There was also significant contention about the 2018 budget until former Gov. Matt Mead stepped in and helped even things out.
Opportunities For Bridges?
Scott believes one of the biggest issues separating the two factions of the Senate is public school capital construction, and specifically the building of a new Rock Springs High School, which the JCC approved $150 million for Tuesday night.
Most of those who opposed this project have questioned the state methodology used to determine construction deservedness, which Scott believes has divulged into a “corruption of the system.”
Kolb disagrees and believes the building of the new school in his district is deserved and that politics has fueled opposition to it.
“When it comes to a budget that’s worth $10 billion, there’s a lot of moving parts on the game board and sometimes things aren’t what they seem,” he said. “People do it for strategy, positioning.”
If Driskill were to compromise on this issue, Scott believes he could win back the room.

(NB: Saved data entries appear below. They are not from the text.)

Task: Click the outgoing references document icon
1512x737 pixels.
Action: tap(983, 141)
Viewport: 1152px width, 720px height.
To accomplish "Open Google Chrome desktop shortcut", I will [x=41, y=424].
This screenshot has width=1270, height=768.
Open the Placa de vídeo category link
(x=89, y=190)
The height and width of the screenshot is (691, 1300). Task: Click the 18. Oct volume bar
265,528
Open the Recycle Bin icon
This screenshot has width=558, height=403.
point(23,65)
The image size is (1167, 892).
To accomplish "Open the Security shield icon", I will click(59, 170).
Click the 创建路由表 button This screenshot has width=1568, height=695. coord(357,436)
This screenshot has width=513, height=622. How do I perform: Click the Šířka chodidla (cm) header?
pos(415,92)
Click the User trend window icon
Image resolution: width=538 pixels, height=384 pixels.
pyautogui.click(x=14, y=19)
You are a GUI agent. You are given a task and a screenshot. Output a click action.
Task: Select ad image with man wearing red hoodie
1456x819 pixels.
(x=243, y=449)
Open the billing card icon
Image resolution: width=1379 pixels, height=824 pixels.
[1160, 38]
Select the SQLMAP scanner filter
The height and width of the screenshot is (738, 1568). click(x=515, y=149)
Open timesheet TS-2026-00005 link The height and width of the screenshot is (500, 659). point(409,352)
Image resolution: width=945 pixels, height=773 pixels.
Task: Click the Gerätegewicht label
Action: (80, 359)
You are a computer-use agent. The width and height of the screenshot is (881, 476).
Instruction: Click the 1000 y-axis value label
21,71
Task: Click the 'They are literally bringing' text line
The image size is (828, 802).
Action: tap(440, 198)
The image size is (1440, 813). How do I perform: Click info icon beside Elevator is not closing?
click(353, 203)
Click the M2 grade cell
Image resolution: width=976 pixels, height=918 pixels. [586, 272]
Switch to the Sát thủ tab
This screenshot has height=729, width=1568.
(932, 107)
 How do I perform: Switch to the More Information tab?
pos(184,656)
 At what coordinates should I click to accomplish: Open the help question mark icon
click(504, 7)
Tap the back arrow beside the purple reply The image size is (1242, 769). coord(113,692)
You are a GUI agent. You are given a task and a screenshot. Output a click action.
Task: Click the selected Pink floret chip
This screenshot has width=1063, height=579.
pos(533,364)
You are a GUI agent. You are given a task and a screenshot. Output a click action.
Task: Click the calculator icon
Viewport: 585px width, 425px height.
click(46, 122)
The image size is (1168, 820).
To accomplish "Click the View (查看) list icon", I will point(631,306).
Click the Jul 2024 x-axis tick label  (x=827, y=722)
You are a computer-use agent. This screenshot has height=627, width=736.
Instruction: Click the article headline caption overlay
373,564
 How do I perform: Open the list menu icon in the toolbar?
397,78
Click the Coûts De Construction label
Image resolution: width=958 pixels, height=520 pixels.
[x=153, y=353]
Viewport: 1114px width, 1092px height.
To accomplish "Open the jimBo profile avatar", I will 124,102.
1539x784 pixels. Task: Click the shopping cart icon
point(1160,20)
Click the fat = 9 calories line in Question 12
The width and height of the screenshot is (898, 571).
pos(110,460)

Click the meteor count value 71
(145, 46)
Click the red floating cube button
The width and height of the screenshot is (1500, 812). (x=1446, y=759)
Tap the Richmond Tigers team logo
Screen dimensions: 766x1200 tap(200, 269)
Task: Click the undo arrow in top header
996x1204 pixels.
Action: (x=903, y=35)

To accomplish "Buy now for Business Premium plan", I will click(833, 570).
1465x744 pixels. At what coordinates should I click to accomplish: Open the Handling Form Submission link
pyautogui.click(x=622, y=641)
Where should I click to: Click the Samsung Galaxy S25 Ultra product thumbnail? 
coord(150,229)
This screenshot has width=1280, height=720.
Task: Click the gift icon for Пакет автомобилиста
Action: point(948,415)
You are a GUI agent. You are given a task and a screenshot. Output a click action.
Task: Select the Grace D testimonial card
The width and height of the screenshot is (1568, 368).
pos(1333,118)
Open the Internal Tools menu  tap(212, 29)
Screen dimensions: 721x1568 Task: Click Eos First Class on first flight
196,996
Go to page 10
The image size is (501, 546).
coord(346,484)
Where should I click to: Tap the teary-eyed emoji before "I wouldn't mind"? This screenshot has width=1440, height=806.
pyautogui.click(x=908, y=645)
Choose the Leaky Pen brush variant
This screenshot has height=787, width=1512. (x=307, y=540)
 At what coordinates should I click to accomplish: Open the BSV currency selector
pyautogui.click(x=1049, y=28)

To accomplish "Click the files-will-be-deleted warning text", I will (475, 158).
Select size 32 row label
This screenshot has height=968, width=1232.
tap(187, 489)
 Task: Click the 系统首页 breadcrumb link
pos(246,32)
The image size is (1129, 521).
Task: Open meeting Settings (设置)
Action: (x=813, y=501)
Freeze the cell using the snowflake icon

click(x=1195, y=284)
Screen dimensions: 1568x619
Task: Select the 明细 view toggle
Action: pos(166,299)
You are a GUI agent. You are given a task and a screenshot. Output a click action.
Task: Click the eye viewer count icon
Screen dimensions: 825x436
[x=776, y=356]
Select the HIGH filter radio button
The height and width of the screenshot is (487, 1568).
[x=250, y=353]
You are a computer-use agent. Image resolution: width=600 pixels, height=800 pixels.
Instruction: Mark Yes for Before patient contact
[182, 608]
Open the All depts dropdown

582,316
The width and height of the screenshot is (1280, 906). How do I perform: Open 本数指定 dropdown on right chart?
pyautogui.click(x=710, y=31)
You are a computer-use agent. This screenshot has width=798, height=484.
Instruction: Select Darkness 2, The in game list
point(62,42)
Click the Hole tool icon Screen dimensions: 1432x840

Sen. Cale Case, R-Lander, believes there has been a declining respect for the traditional practices and respect for leadership within the Senate, which he has served in since 1999.
“I don’t think people put the institution first,” he said.
Case said he’s never seen a presiding officer be challenged the way Driskill has been this session and worries this could set off a slippery slope of future challenges to leadership.
But he also mentioned one instance where Drsikill strongly challenged former Senate President Phil Nicholas over one of his bills that Nicholas had been holding in his drawer. When Driskill exerted some pressure, Nicholas moved the bill to the Journal Committee, a mostly symbolic record-keeping panel.
“Ogden was mad about the games, so he challenged it,” Case said.
Driskill declined to comment on the similarity of this situation.
Barlow said he sees the infighting that has ramped up over the last few days as a result of the legislative process working itself out.
“If you believe in the institution and the process that guides that institution, that’s what we witnessed,” Barlow said about the debate over Driskill’s JCC selections. “Was there color? Was there personalities and all that? Sure, but that’s why an institution should be guided by process.”
Setting Sun
With the 2024 legislative session nearing its end, so is Driskill’s role as president. He’ll continue on as president until the party caucasus following the election late next fall, but once the session is over, his day-to-day managerial duties become mostly symbolic.
A former House speaker himself, Barlow said by the time a second legislative session completes, in most situations legislators have already started thinking about who their new leader will be for the next two-year term rather than the current one.
Hicks is next in line to be the next Senate president based on his seniority ranking as majority floor leader, but it will be up to the Republican caucus to decide if it wants to continue with that traditional practice. In recent years, the House has shown an openness to moving away from choosing leadership based on seniority or time spent in the Legislature.
Another factor in those leadership elections will be the results of the Legislature elections that take place later this year, with 15 seats up in the Senate and 62 in the House.
“If the community and the state and folks and members aren’t happy with what we saw, what we’ve been dealing with, they’re going to have to rethink about how they approach it,” Barlow said.
No matter what happens, Case said the Senate members of the 67th Legislature are simply “waves along the beach” when it comes to the larger picture of Wyoming political history.
“The beach is still going to be there,” he said.